- Born: Evelyn Jane Hill 1923 Hobart, Oklahoma
- Died: July 2, 2003 (aged 79–80) Plainview, Texas
- Education: Black Mountain College, Institute of Design
- Known for: Weaving, Textile design
- Movement: Modernism, Good Design
- Spouse: George Anselevicius

= Evelyn Anselevicius =

American textile artist (1923–2003)

Evelyn Anselevicius (née Hill; 1923–2003) was an American textile artist best known for her large-scale, geometric woven tapestries, often created using Mexican techniques and traditions.

== Early life and education ==
Evelyn Anselevicius was born in Hobart, Oklahoma as Evelyn Jane Hill. She grew up in the Texas Panhandle.

In 1947, she attended Black Mountain College in Western North Carolina, studying under former Bauhaus design professor Josef Albers.

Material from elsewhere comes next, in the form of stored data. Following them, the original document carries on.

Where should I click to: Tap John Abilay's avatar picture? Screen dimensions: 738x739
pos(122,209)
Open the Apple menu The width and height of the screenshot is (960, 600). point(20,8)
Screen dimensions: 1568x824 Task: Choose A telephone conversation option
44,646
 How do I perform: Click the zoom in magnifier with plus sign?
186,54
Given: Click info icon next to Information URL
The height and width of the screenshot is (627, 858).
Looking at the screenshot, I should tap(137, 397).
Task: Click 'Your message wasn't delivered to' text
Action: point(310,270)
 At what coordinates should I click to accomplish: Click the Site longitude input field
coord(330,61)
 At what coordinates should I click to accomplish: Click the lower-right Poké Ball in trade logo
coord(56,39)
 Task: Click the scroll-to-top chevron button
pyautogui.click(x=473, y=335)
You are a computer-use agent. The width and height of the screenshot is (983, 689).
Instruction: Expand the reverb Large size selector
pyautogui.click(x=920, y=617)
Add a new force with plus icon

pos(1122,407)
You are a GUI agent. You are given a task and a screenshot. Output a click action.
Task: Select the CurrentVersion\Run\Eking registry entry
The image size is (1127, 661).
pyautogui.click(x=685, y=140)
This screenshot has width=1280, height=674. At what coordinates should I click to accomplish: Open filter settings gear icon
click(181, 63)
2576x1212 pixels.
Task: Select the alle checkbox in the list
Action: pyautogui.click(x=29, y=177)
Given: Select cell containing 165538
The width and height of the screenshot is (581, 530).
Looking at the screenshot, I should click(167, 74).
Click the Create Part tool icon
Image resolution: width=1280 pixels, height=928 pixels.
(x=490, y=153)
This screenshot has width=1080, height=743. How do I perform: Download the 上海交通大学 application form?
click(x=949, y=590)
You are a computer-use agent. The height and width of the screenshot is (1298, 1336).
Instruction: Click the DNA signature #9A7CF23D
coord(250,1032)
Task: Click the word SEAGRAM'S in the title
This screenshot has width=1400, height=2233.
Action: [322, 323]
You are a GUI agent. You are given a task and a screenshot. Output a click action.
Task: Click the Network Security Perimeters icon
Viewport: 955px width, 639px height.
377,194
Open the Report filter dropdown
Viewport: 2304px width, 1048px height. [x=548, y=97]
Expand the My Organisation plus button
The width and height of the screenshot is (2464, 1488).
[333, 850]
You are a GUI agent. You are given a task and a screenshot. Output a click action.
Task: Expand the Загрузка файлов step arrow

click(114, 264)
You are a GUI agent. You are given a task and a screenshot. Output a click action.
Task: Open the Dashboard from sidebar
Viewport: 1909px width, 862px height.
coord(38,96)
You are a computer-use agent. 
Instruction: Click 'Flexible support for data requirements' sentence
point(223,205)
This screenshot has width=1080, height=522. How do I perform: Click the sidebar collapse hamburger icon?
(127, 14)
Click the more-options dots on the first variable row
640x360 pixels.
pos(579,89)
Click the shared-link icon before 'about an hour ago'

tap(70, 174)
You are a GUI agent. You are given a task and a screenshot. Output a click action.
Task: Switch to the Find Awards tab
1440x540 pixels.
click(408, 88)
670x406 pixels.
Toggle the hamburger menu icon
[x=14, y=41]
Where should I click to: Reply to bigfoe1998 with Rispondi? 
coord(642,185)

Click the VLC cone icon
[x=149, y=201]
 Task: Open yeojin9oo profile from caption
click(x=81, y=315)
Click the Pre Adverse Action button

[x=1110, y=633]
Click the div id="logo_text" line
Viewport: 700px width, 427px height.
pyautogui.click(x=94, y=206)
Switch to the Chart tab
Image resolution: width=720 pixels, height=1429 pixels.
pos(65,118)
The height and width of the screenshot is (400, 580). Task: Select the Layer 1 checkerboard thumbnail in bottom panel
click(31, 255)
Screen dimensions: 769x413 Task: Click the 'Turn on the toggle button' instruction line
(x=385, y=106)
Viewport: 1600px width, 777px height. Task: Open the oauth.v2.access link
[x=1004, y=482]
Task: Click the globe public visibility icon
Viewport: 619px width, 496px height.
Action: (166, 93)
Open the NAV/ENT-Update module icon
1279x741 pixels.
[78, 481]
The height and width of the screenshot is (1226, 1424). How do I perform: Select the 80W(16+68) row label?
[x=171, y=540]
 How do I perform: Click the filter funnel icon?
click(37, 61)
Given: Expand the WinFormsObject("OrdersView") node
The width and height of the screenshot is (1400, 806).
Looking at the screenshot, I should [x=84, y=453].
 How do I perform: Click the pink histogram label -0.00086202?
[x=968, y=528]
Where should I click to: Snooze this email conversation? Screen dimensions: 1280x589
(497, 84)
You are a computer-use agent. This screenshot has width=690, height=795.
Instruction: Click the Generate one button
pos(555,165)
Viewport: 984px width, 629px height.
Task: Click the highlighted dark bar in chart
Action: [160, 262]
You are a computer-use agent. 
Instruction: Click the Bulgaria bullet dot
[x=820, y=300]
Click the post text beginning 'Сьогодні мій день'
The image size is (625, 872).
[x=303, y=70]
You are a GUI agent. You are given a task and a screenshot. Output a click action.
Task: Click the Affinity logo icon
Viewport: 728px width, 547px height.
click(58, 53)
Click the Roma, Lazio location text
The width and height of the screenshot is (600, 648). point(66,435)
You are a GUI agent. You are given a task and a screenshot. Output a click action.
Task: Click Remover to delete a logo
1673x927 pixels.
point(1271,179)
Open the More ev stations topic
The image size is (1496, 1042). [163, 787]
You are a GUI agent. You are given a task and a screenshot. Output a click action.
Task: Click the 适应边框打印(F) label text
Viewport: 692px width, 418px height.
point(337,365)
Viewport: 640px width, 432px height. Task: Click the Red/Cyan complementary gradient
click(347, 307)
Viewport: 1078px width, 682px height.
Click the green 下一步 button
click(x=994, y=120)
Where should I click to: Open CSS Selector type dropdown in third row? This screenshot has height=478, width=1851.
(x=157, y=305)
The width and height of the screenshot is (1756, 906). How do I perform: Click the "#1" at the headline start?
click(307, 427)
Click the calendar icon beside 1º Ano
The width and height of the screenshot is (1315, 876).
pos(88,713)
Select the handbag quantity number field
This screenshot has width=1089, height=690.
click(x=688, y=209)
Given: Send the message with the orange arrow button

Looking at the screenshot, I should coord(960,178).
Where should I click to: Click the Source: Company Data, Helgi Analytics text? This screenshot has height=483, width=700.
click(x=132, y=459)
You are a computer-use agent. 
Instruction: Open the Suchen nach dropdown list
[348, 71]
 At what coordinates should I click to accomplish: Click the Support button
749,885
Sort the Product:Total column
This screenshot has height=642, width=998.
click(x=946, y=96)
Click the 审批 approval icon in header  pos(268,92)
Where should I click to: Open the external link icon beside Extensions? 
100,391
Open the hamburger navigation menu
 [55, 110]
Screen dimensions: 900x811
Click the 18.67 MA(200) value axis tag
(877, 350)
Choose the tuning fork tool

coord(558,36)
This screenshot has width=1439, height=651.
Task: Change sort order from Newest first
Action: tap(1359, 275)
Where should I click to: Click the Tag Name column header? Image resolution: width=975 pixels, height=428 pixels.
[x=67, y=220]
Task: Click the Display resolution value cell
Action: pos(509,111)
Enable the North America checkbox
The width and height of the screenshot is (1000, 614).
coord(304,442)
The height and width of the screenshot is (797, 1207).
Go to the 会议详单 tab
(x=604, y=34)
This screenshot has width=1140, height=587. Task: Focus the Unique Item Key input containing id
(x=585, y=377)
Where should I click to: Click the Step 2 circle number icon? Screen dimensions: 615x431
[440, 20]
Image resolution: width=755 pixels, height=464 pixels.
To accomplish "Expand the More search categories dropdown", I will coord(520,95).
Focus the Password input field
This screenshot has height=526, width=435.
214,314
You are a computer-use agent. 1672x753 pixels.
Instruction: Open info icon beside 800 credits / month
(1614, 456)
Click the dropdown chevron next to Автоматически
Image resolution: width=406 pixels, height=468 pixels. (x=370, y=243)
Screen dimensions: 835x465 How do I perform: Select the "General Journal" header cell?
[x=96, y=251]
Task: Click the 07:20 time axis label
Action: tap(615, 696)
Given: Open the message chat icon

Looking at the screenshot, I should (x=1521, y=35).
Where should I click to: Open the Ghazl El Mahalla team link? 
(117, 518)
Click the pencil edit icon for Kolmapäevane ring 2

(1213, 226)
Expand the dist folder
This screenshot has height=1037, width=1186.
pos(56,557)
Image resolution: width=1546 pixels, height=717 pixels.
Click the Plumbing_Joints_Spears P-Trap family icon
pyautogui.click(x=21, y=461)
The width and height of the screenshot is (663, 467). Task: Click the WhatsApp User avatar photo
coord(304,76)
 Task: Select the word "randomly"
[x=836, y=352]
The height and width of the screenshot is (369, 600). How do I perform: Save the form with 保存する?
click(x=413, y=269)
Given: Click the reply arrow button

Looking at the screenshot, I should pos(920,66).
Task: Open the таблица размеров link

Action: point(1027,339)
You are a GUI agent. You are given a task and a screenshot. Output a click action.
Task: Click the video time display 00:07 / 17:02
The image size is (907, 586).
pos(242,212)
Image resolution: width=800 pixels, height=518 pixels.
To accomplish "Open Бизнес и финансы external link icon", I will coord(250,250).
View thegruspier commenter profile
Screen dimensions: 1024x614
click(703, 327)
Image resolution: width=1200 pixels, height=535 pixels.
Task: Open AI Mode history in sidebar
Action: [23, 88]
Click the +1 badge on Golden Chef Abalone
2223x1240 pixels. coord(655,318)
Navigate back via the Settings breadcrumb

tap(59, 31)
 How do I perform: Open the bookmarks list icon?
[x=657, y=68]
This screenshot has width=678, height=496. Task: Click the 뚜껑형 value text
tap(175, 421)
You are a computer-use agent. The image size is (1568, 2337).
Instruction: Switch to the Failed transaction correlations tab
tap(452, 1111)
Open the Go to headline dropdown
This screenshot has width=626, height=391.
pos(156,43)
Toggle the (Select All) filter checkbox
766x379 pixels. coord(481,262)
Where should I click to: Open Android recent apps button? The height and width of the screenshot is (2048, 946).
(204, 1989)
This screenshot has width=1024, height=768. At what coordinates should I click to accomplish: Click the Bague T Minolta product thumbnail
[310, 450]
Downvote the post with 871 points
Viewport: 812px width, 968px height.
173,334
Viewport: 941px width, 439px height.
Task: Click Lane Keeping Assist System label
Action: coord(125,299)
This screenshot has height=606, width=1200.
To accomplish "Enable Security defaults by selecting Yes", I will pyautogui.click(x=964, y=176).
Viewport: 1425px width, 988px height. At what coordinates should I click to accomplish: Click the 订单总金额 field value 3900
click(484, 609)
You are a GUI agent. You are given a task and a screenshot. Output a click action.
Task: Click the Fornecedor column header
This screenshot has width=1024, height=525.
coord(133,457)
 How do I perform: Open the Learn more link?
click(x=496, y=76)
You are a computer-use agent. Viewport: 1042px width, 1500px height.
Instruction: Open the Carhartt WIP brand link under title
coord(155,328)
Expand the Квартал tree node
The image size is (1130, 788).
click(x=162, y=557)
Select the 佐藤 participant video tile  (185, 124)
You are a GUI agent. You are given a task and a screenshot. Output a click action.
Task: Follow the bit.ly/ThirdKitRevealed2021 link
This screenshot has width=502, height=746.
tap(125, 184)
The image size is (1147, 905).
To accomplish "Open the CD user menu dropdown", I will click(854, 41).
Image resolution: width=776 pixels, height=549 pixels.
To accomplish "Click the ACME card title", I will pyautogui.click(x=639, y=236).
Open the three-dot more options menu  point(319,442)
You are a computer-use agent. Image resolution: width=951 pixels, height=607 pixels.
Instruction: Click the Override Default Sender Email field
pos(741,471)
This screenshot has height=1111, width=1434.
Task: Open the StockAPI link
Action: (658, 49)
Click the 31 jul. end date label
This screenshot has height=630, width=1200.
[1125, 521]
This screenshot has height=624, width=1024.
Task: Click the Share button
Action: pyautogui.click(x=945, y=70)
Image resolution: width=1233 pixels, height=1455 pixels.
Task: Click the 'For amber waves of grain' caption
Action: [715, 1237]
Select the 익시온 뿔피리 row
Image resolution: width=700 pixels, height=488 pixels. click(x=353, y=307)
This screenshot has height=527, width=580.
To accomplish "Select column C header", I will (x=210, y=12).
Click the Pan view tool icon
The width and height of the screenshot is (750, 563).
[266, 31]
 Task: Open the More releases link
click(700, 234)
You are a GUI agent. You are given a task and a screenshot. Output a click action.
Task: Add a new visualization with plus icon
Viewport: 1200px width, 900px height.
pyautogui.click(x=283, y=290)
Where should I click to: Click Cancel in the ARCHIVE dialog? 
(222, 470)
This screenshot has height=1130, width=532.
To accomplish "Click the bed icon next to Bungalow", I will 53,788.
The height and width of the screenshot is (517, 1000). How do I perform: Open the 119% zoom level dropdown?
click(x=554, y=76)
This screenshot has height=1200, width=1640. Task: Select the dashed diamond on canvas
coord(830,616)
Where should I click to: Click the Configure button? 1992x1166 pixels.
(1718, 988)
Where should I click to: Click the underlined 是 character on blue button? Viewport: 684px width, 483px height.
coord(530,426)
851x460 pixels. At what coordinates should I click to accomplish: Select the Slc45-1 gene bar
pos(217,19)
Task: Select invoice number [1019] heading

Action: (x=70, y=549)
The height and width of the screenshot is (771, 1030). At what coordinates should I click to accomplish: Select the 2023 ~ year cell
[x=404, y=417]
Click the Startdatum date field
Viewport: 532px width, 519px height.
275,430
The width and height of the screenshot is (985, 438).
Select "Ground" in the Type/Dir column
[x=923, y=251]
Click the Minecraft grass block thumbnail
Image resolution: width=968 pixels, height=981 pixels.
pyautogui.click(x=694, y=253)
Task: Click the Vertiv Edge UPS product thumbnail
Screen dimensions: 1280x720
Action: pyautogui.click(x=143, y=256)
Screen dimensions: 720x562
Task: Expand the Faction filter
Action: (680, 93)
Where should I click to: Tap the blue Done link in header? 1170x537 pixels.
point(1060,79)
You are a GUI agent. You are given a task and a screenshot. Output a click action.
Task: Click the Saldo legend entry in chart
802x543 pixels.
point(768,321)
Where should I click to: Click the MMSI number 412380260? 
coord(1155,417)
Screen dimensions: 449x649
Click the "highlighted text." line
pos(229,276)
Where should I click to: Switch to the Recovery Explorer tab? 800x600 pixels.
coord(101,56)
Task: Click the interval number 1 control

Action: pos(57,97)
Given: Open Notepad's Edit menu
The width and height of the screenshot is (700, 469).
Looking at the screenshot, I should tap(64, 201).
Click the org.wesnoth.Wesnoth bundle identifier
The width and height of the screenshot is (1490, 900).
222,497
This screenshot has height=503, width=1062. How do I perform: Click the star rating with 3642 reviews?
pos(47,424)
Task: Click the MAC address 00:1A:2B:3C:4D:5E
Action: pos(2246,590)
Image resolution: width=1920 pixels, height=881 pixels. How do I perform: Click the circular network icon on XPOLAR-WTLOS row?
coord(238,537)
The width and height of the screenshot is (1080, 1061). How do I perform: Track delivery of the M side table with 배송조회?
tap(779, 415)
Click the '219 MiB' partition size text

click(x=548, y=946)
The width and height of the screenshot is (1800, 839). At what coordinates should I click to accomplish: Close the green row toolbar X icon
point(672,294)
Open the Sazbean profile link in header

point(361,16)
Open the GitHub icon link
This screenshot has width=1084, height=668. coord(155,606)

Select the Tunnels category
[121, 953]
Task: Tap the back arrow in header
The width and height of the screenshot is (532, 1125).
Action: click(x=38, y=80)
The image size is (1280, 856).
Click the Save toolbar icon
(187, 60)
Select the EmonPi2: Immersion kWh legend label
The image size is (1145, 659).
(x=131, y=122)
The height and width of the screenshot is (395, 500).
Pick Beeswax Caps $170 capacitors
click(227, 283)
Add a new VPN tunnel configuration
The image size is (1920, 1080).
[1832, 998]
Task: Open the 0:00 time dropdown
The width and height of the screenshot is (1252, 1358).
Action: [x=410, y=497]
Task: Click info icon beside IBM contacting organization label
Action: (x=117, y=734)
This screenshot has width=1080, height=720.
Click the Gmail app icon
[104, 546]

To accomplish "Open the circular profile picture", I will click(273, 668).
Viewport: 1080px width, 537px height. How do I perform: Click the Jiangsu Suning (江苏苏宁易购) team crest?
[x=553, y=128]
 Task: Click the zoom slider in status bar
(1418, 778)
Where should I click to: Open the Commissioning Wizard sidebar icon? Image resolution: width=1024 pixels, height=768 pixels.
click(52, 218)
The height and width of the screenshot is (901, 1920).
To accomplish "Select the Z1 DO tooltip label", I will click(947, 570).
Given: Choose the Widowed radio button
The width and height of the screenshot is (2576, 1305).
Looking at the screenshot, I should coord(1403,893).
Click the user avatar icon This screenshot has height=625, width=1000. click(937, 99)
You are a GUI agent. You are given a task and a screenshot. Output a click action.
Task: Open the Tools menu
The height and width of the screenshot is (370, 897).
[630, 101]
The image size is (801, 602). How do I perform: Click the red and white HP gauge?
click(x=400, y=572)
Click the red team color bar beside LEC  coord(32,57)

Afterwards she attended the Institute of Design in Chicago, where she met her husband, the architect George Anselevicius, whom she married in May 1954. Her training as a weaver also included an apprenticeship under Majel (Midge) Chance Obata.

== Career ==
Evelyn Anselevicius worked for Knoll Textiles in the 1950s. A handweaving studio was set up there under Anselevicius' direction, broadening the scope of designs that Knoll could translate into machine-loomed fabrics.

As an independent weaver, her work focused on large-scale, monumental tapestries with geometric designs and patterns, and bold use of color. She often made use of wool spun and dyed in Mexico, Mexican rug techniques, and the inclusion of beaded objects. For several years she worked out of a studio in San Miguel de Allende, Mexico, where she employed local weavers. She later moved her studio to Albuquerque.
There are no inhibiting factors regarding the use of pure color in fabric design. Color is used relatively, as it is in painting. Even radiant pinks and orange may be used if used in proportion to the surrounding space—and in relation to the surrounding colors. Colors often remind me of sounds—high and low, loud and soft.
— Evelyn Anselevicius, 1953, quoted in Design Since 1945

== Exhibitions and collections ==
Some of the designs Anselevicius produced for Knoll during the 1950s (as Evelyn Hill) were included in the 1952 exhibition Good Design at the Museum of Modern Art in New York City. Her independent work was included in the exhibition Wall Hangings at the Museum of Modern Art in 1969 and twice at the International Bienniale of Tapestry at Lausanne, Switzerland. In 1971, Anselevicius' works were shown at the newly opened Ruth Kaufmann Gallery located in New York City.

Her work is held in collections worldwide, including the Black Mountain College Museum + Arts Center, the Cooper Hewitt Design Museum, the Museum of Arts and Design, the Museum of Modern Art, the Philadelphia Museum of Art, and the Rodin Museum.